Adopting the legal analysis advocated by Paul Schneider on behalf of the New Jersey Builders Association, the New Jersey Supreme Court ruled that developers may not be required to pay duplicative sewer connection fees.  New Jersey statutes permit utilities authorities and sewerage authorities to charge periodic service fees for those using their wastewater systems.  In addition, an authority may charge a one-time connection fee or tapping fee for each new connection of any property with the sewerage system.  The purpose of the connection fee is to permit an authority that has developed a wastewater collection and treatment system to recover the capital costs and related debt service associated with developing the system.  It is designed to create a mechanism to permit these costs to be fairly spread across all properties that connect with and use the system.

Sometimes the connection involves a single authority that operates both wastewater collection and treatment facilities.  Other times, a local authority only operates a collection system and the wastewater is then sent to a treatment facility operated by a second authority.  Less typical but not uncommon is the situation where the authority to which the new development is “directly” connected and the authority to which the new development is “indirectly” connected both operate collection and treatment systems, yet the first authority only provides collection services to the property while the second authority provides actual treatment of the wastewater.

It is this latter situation that the Supreme Court addressed in 612 Associates, LLC v.

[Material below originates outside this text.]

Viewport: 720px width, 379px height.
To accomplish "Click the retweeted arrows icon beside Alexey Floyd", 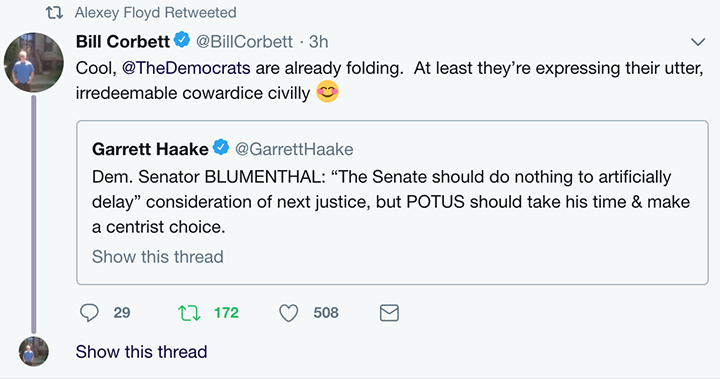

North Bergen Municipal Utilities Authority.  The Court was presented with three competing interpretations of the statutes.  One authority argued that only the authority to which the property “directly” connects may charge a connection fee, and that it may require the developer to pay a fee based on the costs of both its collection and treatment facilities, even when the authority does not provide the property with waste treatment services.  Another authority contended that both authorities could charge their full connection fees calculated on the costs of both their respective collection and treatment systems.  In other words, these authorities claimed the non-treating authority may require new development to contribute toward the capital costs of a wastewater treatment plant to which the development will not connect and will not use.  On behalf of the New Jersey Builders Association, Paul Schneider of Giordano, Halleran & Ciesla contended that allowing both authorities to charge a full connection fee would unfairly burden developers with duplicative connection fees and result in a windfall to the authorities.

Adopting the position advocated by Mr. Schneider, the Supreme Court decided that while each authority that serves a property, whether through a direct or indirect connection, is permitted to charge a connection fee, the fees must be apportioned so that the charge to the developer reflects the property’s use of each system and is not duplicative.  That is, each connection fee must be tied to the cost of that part of the system that the particular property uses, so that a property that merely has wastewater transported through the collection system of one authority will be assessed a connection fee based solely on the cost of that authority’s collection system, but will not be charged for the cost of that entity’s treatment system that it does not use.  As stated by the Court, “fairness and equity demand” such a result.